Methods: The clinical data of 480 sepsis patients (313 males and 167 females, aged 52–77 (65) years) admitted between January 2017 and December 2019 were retrospectively analyzed. The APACHE II score, SOFA score, SIRS score and clinical laboratory test indicators of the patients were collected. Receiver operating characteristic (ROC) curves were used to analyze the sensitivity and specificity of each indicator in predicting the poor prognosis of patients with sepsis, and the maximum Youden index was used to determine threshold values. Cox regression analysis was performed to assess patient prognosis using data from patients with different fluid balances.

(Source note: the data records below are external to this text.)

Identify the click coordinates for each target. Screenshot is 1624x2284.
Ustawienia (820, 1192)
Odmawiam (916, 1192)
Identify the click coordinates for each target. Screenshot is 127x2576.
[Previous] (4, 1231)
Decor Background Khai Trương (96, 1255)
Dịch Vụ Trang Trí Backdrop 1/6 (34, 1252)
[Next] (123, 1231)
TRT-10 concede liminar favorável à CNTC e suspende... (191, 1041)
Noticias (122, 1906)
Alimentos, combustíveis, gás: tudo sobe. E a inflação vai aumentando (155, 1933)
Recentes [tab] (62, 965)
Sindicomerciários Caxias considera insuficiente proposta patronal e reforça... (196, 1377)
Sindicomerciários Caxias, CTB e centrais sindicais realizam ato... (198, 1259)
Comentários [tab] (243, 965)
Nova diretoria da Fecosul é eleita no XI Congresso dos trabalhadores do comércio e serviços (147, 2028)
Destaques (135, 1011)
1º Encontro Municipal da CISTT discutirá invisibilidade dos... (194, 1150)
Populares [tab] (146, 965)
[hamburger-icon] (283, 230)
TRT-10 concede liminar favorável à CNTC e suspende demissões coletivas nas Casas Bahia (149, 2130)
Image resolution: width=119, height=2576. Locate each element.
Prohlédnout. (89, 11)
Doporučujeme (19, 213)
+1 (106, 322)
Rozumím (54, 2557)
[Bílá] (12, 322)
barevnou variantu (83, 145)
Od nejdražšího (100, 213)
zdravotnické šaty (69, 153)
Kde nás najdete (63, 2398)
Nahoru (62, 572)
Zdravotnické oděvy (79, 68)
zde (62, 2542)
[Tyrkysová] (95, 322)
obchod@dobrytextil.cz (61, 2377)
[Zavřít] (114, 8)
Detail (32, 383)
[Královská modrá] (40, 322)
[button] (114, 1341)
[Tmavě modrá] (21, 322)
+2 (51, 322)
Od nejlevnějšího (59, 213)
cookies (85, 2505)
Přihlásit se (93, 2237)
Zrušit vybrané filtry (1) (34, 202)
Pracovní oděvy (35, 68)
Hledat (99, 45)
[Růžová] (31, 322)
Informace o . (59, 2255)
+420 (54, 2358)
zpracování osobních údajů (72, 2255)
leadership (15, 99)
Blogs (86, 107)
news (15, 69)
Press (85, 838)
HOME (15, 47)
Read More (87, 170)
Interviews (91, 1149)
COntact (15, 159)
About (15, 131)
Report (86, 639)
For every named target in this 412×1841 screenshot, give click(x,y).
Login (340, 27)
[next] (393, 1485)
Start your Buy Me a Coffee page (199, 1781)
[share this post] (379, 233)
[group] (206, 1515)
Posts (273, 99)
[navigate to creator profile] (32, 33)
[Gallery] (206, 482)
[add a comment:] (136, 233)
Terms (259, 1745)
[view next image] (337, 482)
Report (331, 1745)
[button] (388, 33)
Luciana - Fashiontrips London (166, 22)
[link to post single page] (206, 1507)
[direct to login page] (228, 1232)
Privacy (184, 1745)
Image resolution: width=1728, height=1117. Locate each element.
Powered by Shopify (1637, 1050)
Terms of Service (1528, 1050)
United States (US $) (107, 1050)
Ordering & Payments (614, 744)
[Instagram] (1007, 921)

Results: The following clinical indicators were significantly different between the 2 groups (P<0.05): APACHE II score, SOFA score, SIRS score, PCT, IL-6, BNP, CRP, PLT, BUN, CREA, Lac and total fluid balance from days 1 to 5. The area under the ROC curve (AUC) for total fluid balance from days 1 to 5 was 0.558, the cut-off value was 2120.5 mL, the sensitivity was 54.0%, and the specificity was 58.1%. The survival rates were different between the 2 groups (60.9% vs 48.9%, P<0.05). Total fluid balance was significantly higher in patients with septic shock and with Lac>2.0 mmol/L (P<0.05). Cox regression analysis indicated that APACHE II score, SOFA score, PLT score, Lac, and total fluid balance from days 1 to 5 were independent risk factors for poor prognosis.
Conclusion: A positive fluid balance from days 1 to 5 after ICU admission was associated with poor patient outcomes and was an independent risk factor for poor patient prognosis.